Goal of the exercise: Keeping every word in place, write out the entries that come next.

[Collected data]
------------
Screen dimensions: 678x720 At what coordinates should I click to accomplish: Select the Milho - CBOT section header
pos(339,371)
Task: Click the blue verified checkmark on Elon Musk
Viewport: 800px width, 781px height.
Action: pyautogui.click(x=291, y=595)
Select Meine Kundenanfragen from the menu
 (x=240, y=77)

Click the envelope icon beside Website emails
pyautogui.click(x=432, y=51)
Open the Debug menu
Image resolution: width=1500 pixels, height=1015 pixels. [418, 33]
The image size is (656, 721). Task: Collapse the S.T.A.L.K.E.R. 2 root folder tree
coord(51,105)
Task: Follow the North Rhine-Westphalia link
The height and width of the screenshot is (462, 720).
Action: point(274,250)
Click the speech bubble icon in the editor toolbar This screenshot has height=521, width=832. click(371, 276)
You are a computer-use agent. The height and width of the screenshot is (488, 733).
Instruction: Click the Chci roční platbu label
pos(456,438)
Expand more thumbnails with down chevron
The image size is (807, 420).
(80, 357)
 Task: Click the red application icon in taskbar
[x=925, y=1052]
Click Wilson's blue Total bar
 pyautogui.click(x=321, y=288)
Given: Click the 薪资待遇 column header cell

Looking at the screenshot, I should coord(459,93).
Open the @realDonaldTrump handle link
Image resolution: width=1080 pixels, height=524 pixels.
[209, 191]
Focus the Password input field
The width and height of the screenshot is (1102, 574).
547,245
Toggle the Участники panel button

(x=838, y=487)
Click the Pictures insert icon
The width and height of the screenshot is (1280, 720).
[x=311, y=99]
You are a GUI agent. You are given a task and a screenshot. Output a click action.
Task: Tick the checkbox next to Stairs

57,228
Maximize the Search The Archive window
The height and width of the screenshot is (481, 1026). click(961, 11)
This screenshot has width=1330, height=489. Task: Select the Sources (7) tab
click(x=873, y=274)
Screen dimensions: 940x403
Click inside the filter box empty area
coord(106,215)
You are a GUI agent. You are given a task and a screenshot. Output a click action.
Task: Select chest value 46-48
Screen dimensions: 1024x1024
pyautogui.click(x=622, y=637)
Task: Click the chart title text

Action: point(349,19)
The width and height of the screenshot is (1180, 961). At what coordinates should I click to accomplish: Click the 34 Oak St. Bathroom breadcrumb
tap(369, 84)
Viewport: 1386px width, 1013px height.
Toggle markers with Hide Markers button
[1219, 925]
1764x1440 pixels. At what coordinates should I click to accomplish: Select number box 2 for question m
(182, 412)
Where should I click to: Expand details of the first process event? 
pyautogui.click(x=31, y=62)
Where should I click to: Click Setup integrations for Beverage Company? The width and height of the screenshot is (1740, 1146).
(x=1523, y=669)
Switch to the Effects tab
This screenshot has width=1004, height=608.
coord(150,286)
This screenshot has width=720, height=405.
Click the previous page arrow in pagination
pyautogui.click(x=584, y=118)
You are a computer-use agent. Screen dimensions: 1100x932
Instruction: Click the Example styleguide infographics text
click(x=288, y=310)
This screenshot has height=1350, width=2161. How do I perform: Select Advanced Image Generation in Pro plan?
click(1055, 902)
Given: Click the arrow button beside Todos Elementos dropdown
------------
Finished exercise:
Screen dimensions: 678x720 At what coordinates should I click to accomplish: Select the Milho - CBOT section header
pos(339,371)
Task: Click the blue verified checkmark on Elon Musk
Viewport: 800px width, 781px height.
Action: pyautogui.click(x=291, y=595)
Select Meine Kundenanfragen from the menu
 (x=240, y=77)

Click the envelope icon beside Website emails
pyautogui.click(x=432, y=51)
Open the Debug menu
Image resolution: width=1500 pixels, height=1015 pixels. [418, 33]
The image size is (656, 721). Task: Collapse the S.T.A.L.K.E.R. 2 root folder tree
coord(51,105)
Task: Follow the North Rhine-Westphalia link
The height and width of the screenshot is (462, 720).
Action: point(274,250)
Click the speech bubble icon in the editor toolbar This screenshot has height=521, width=832. click(371, 276)
You are a computer-use agent. The height and width of the screenshot is (488, 733).
Instruction: Click the Chci roční platbu label
pos(456,438)
Expand more thumbnails with down chevron
The image size is (807, 420).
(80, 357)
 Task: Click the red application icon in taskbar
[x=925, y=1052]
Click Wilson's blue Total bar
 pyautogui.click(x=321, y=288)
Given: Click the 薪资待遇 column header cell

Looking at the screenshot, I should coord(459,93).
Open the @realDonaldTrump handle link
Image resolution: width=1080 pixels, height=524 pixels.
[209, 191]
Focus the Password input field
The width and height of the screenshot is (1102, 574).
547,245
Toggle the Участники panel button

(x=838, y=487)
Click the Pictures insert icon
The width and height of the screenshot is (1280, 720).
[x=311, y=99]
You are a GUI agent. You are given a task and a screenshot. Output a click action.
Task: Tick the checkbox next to Stairs

57,228
Maximize the Search The Archive window
The height and width of the screenshot is (481, 1026). click(961, 11)
This screenshot has width=1330, height=489. Task: Select the Sources (7) tab
click(x=873, y=274)
Screen dimensions: 940x403
Click inside the filter box empty area
coord(106,215)
You are a GUI agent. You are given a task and a screenshot. Output a click action.
Task: Select chest value 46-48
Screen dimensions: 1024x1024
pyautogui.click(x=622, y=637)
Task: Click the chart title text

Action: point(349,19)
The width and height of the screenshot is (1180, 961). At what coordinates should I click to accomplish: Click the 34 Oak St. Bathroom breadcrumb
tap(369, 84)
Viewport: 1386px width, 1013px height.
Toggle markers with Hide Markers button
[1219, 925]
1764x1440 pixels. At what coordinates should I click to accomplish: Select number box 2 for question m
(182, 412)
Where should I click to: Expand details of the first process event? 
pyautogui.click(x=31, y=62)
Where should I click to: Click Setup integrations for Beverage Company? The width and height of the screenshot is (1740, 1146).
(x=1523, y=669)
Switch to the Effects tab
This screenshot has width=1004, height=608.
coord(150,286)
This screenshot has width=720, height=405.
Click the previous page arrow in pagination
pyautogui.click(x=584, y=118)
You are a computer-use agent. Screen dimensions: 1100x932
Instruction: Click the Example styleguide infographics text
click(x=288, y=310)
This screenshot has height=1350, width=2161. How do I perform: Select Advanced Image Generation in Pro plan?
click(1055, 902)
Given: Click the arrow button beside Todos Elementos dropdown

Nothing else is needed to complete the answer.